[c-lightning] plugin development

Christian Decker decker.christian at gmail.com
Sat Dec 8 19:38:19 AEDT 2018


Hi Richard,

the plugins being simple executables that communicate over stdin and
stdout should be able to be started directly from the shell and you
should also be able to interact with the from there. So you can try
starting your plugin and issuing some JSON-RPC requests and see how it
reacts. For the initialization you should be able to do the following
(taking the helloworld.py plugin as an example:

```
{"jsonrpc":"2.0", "id":1, "method":"getmanifest", "params":[]}
{"jsonrpc": "2.0", "result": {"options": [{"name": "greeting", "type": "string", "default": "World", "description": "What name should I call you?"}], "rpcmethods": [{"name": "hello", "description": "Returns a personalized greeting for {name}"}, {"name": "fail", "description": "Always returns a failure for testing"}]}, "id": 1}
```

The first line is what you send, the second is the reply from the
plugin. After that you can issue the `init` call:

```
{"jsonrpc":"2.0", "id":2, "method":"init", "params": {"options": {"greeting": "Richard"}}}
{"jsonrpc": "2.0", "result": "ok", "id": 2}
```

And from hereon the plugin is registered and can start doing its
magic.

> When I call the plugin it just hangs.  I have tried just ignoring all
> input and returning the same response as the init and getmanifest,
> still hangs.  It seems the passthrough is taking place, if I put in a
> command like

This could have something to do with buffering, since some languages
will buffer output. Notice that the python3 plugin always adds newlines
and flushes to make sure it clears buffers. Not sure how the situation
is with C#, but python2 was acting up as well.

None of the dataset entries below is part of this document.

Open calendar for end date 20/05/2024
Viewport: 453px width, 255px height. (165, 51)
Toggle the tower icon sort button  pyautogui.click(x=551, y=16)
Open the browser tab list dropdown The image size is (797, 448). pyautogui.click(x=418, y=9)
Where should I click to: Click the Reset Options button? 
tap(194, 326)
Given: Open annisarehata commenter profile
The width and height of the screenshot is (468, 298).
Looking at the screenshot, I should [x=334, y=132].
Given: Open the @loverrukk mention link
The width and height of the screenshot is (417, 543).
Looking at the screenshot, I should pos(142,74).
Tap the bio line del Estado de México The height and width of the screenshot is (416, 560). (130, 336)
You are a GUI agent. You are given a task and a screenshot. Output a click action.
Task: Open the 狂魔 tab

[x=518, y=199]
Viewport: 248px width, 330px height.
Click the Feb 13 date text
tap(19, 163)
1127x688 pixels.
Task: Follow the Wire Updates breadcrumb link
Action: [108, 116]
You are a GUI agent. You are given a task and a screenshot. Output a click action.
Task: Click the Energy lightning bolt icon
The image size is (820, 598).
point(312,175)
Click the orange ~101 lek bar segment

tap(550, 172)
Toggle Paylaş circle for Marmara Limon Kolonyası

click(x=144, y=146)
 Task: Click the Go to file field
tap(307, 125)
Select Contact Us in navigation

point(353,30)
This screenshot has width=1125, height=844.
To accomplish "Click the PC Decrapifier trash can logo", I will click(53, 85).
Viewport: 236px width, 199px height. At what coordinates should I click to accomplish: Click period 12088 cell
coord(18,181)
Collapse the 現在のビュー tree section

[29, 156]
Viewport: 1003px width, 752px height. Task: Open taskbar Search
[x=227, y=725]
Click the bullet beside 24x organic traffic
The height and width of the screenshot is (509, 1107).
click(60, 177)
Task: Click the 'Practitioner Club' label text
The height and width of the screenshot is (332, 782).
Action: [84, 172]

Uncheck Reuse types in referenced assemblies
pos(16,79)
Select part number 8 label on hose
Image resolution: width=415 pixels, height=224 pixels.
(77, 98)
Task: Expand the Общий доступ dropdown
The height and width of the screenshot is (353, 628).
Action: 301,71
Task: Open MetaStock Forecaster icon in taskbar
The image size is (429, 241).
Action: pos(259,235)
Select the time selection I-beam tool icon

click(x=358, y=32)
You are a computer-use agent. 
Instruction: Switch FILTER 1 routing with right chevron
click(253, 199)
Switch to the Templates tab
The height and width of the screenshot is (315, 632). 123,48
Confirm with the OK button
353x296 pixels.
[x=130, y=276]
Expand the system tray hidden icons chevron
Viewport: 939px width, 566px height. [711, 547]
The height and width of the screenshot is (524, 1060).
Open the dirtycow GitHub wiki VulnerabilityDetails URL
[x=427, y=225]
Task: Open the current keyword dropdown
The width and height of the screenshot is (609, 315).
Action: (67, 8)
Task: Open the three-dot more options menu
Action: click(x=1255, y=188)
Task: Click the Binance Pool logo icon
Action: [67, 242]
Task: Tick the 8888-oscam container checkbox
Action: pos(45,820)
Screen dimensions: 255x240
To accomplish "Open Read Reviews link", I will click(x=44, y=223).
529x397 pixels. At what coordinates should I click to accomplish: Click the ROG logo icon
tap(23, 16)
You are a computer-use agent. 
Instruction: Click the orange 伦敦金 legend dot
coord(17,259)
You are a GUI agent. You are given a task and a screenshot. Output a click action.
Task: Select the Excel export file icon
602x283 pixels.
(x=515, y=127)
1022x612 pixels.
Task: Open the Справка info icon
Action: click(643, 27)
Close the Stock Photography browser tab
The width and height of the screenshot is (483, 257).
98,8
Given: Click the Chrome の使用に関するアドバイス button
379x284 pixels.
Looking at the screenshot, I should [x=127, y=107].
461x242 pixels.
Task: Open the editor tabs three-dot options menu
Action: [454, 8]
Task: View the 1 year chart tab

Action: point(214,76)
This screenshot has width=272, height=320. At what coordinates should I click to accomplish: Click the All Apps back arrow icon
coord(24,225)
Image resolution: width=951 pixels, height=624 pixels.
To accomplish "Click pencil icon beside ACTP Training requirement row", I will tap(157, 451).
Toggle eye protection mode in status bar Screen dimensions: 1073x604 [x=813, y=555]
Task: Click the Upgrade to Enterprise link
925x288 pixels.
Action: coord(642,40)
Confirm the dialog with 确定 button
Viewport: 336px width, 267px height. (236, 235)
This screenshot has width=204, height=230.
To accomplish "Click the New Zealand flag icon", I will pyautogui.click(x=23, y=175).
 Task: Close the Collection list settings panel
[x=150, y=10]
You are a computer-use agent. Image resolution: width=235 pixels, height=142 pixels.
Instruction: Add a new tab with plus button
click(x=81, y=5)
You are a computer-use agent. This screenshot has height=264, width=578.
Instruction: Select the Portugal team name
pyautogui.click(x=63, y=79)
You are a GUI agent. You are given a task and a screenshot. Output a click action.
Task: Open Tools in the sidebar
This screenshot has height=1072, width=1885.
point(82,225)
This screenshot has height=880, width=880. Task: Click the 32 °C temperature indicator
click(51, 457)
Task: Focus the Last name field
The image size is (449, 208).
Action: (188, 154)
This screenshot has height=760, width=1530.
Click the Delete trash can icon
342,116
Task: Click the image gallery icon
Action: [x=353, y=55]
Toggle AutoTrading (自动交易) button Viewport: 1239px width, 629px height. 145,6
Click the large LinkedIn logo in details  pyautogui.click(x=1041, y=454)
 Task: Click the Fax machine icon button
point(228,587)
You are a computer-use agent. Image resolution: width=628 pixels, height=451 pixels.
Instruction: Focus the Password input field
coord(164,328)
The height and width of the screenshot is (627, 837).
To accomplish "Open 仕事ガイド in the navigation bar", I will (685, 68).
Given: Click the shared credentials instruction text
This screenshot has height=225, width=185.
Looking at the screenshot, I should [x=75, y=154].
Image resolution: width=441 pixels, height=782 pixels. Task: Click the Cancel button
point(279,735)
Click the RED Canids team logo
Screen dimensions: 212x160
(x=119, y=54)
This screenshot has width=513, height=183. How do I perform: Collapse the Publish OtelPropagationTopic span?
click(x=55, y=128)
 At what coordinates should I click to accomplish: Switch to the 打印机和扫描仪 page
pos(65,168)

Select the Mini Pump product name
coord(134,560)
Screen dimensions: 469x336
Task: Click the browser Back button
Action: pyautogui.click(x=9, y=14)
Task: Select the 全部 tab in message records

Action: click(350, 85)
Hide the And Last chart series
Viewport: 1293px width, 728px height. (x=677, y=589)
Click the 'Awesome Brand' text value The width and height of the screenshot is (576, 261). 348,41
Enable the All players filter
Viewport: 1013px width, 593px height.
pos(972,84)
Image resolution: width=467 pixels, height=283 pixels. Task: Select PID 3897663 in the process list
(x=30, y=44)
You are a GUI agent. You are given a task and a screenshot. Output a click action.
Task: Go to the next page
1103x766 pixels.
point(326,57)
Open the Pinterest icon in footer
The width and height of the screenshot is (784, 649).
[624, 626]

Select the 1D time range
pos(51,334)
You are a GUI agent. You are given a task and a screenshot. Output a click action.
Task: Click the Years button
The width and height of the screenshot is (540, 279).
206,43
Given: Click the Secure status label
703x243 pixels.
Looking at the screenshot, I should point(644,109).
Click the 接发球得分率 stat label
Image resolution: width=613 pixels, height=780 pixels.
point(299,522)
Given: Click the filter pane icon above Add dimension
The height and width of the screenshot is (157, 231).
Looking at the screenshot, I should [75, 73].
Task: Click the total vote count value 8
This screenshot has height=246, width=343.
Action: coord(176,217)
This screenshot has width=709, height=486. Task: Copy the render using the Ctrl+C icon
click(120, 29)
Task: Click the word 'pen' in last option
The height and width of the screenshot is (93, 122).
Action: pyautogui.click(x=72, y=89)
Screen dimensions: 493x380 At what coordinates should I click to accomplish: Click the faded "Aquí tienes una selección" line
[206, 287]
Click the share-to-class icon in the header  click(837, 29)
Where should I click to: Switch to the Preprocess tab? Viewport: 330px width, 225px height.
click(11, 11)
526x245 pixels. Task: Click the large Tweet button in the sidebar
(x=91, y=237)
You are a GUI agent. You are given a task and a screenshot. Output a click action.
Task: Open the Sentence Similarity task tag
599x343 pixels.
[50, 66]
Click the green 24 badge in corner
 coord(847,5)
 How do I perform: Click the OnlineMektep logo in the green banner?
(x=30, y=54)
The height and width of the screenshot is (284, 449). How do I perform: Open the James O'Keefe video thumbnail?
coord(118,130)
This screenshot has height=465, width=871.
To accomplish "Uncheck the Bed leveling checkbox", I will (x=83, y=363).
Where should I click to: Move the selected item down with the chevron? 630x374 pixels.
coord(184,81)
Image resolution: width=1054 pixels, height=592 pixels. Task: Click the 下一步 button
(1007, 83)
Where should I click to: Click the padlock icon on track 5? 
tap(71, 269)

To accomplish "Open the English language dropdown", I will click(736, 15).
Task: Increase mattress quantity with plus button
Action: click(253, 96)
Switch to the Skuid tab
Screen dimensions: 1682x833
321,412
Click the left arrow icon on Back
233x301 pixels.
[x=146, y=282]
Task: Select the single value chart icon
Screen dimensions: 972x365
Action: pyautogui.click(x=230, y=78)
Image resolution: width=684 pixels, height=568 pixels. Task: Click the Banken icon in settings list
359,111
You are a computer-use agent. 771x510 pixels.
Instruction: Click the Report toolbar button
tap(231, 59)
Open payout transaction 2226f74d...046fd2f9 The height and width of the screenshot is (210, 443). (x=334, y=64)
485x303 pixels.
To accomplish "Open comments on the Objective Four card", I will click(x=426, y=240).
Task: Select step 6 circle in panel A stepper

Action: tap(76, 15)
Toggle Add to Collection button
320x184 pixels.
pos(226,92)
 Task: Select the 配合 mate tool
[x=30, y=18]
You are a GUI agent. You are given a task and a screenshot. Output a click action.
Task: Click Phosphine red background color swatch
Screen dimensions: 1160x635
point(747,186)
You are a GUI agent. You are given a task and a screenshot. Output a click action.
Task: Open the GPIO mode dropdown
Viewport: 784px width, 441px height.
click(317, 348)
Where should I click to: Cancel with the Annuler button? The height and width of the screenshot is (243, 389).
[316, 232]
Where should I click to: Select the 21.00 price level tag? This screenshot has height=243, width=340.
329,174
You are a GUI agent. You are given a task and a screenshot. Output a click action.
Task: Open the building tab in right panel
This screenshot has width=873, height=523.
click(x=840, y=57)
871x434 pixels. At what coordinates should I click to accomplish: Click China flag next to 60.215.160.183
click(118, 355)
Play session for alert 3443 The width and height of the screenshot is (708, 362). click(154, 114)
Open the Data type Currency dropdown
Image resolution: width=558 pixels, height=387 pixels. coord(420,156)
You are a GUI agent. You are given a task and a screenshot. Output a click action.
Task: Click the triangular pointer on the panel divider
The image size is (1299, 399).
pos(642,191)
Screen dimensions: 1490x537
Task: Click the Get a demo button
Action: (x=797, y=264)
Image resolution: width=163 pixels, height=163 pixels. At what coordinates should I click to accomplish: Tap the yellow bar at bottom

> cli/lightning-cli hello {"greeting":"fred"}
>
> I get a response
>
> Invalid token in json input: '{ "method" : "hello", "id" :
> "lightning-cli-25109", "params" : [ {greeting:fred}] }'
>
> which make sense, if I do an echo passing the same json I get the
> broken json


The JSON you posted got mangled somewhere, i.e., it's missing the
quotes. I think this might actually be the shell doing random things
with quotes. And testing with escaping or single-quoting the parameter
seems to work:

```
lightning-cli hello '{"greeting":"fred"}'
"Hello {'greeting': 'fred'}"
```

> what I expect to happen is, when I type in
>
> cli/lightning-cli hello fred
>
> I expect my message with "fred" substituted in or I expect the command
> that I look for in code to be
>
> { "method" : "hello", "id" : "lightning-cli-25109", "params" : ["fred"] }

The reason you get the full quoted text back is because `lightning-cli`
takes that first argument (the JSON serialized object) and passes it in
as the first positional parameter, and doesn't use the entire object as
the params (i.e., it doesn't unpack). So to get `Hello fred` you'd have
to run `lightning-cli hello fred` instead.

> The other issue is when I try to do in go, it seems to call
> `plugin_read_json_one` more than once for the same plugin's
> getmanifest and I get the "Received a JSON-RPC response for
> non-existent request" error.  It seems to have the same buffer value,
> but no request.  I have gone as far in my code to remove getmanifest
> from the map so there is no way it could erroneously send the request
> a second time.

This could happen in a couple of different ways: the plugin code issues
the request twice (this would be a lightningd bug), the plugin responds
multiple times (bug in the plugin), the plugin code doesn't clear the
buffer inbetween responses (lightningd issue).

We can easily eliminate the second case by running the plugin from the
command line like explained above, and go from there.